I was just reading an article about IT’s desire to better understand costs (see here). The article reminded me that back in July, I posted (here) an invitation to a survey that Burton Group was conducting as part of my ongoing research on data center cost models. At the time I promised to share some of the results on the blog. Before I go into the details of the survey I’d like to link to some additional information that may be helpful.
- If you are Burton Group customer, you can download “Counting the Cost of the Elephant in the Data Center” which contains a more detailed look at cost modeling and also includes a sample spreadsheet that can be used a starting point for looking at infrastructure costs (i.e. what does it cost each year to run a server).
- There is a recording of my 1/2 day workshop on data center economics from Catalyst 2009 which is available to anybody with a browser. In the interests of full disclosure, this is $199 to purchase.
And while I’ve got your attention, if anybody is interested in talking to me about data center cost models and how they are used in your business, please get in touch via email to email@example.com.
Anyway, on the results of the survey…
The 80+ respondents to the study were well distributed across industry segments and company size:
- Participants in all major IT sectors including; education, government, pharmaceuticals, aerospace, energy and consulting.
- Companies ranging in size from less than $50 million to greater than $10 billion in annual revenues.
Out of all the companies surveyed, less than 25% had a comprehensive model for their data center costs. A similar number had no cost model of any kind. The rest of the companies surveyed had some form of cost model that was limited in scope and application.
Of the companies that did not maintain a cost model or only maintained a limited model, the key problems were either lack of motivation (i.e. costs are not a major part of the decision making process) or difficulty in collecting the necessary information because of it’s spread across multiple fiefdoms within the organization (i.e. facilities, purchasing, human resources, etc.)
As to the contents of the data center cost model, at least 25% of those using a cost model did not include any information about power, cooling, or facilities costs.
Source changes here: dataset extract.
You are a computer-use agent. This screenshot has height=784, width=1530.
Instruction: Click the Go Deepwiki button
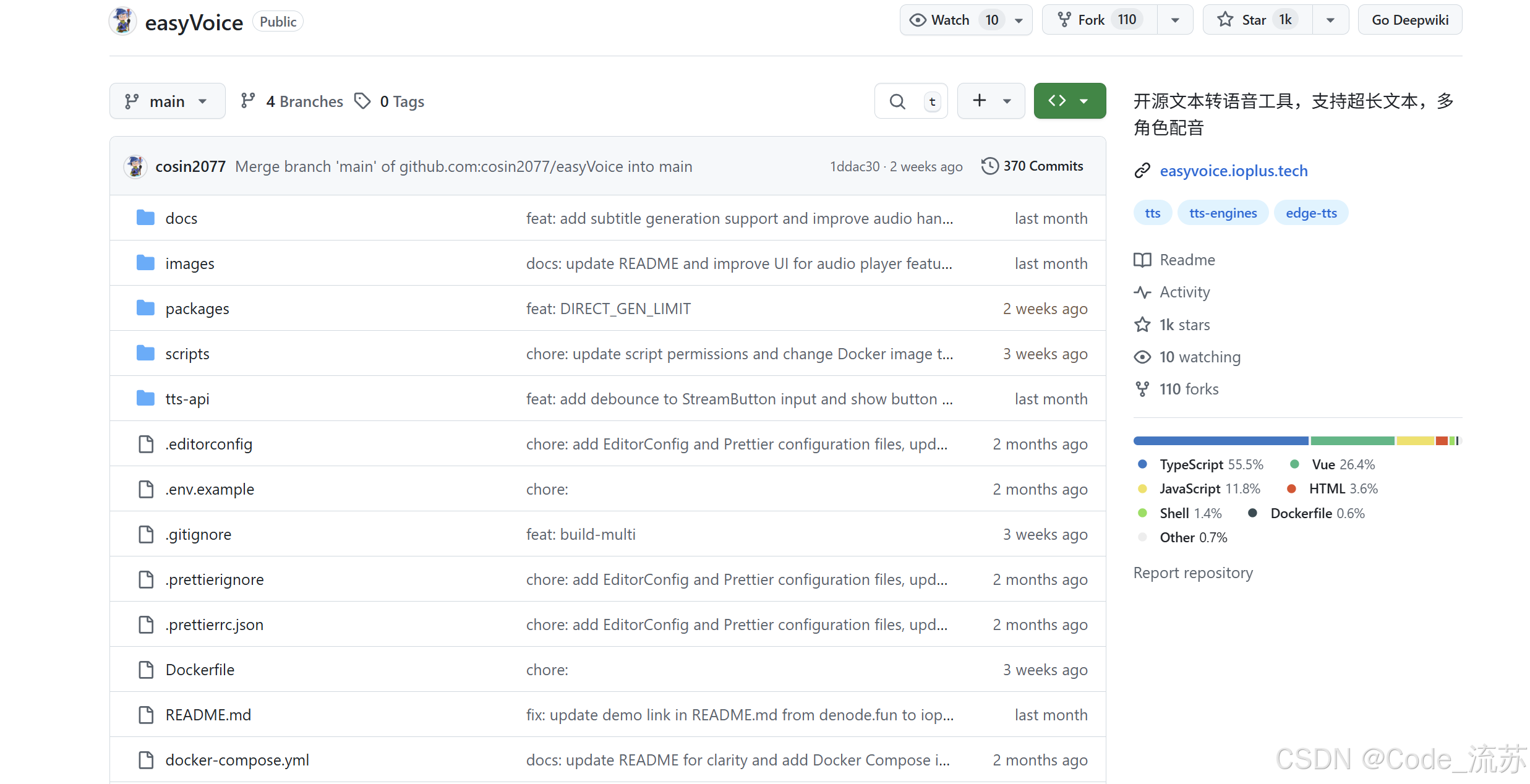(x=1409, y=20)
This represents a serious shortcoming as these costs are a significant part of the overall IT costs.
Another point that emerged is that the old idea that a data center should be expected to last twenty years is no longer valid. Of the survey respondents, more than 85% had built or upgraded a data center since the year 2000, with 45% having done the work in the last year to 18 months. Yet 65% of the respondents expect to outgrow their current facility within five years. The major factors dictating data center life were limits on floor space and power distribution, with cooling coming in a distant third.
The biggest gap in terms of data required for a data center cost model was in the area of power. Only about 25% of respondents could track power consumption down to the individual piece of IT equipment, rest had varying levels of insight into their power usage. Interestingly this 25% figure was mirrored almost perfectly by the number of respondents who had calculated PUE for their data center.
Another weakness common to the majority of respondents was the availability of detailed purchase price information for equipment in the data center. Roughly 20% of respondents had the purchase price information in the corresponding Configuration and Management Database (CMDB) entry for the equipment. Another 23% had a spreadsheet that has to be maintained by somebody in the IT organization. But over 50% of respondents would have to track down the information from other sources in the company such as a purchasing department.
Overall, the survey indicated that many IT organizations are not in a position to fully understand the costs of running their data center. The lack of a complete understanding of data center costs creates a potentially dangerous hole in the IT decision making process, especially because IT decisions are increasingly cost driven.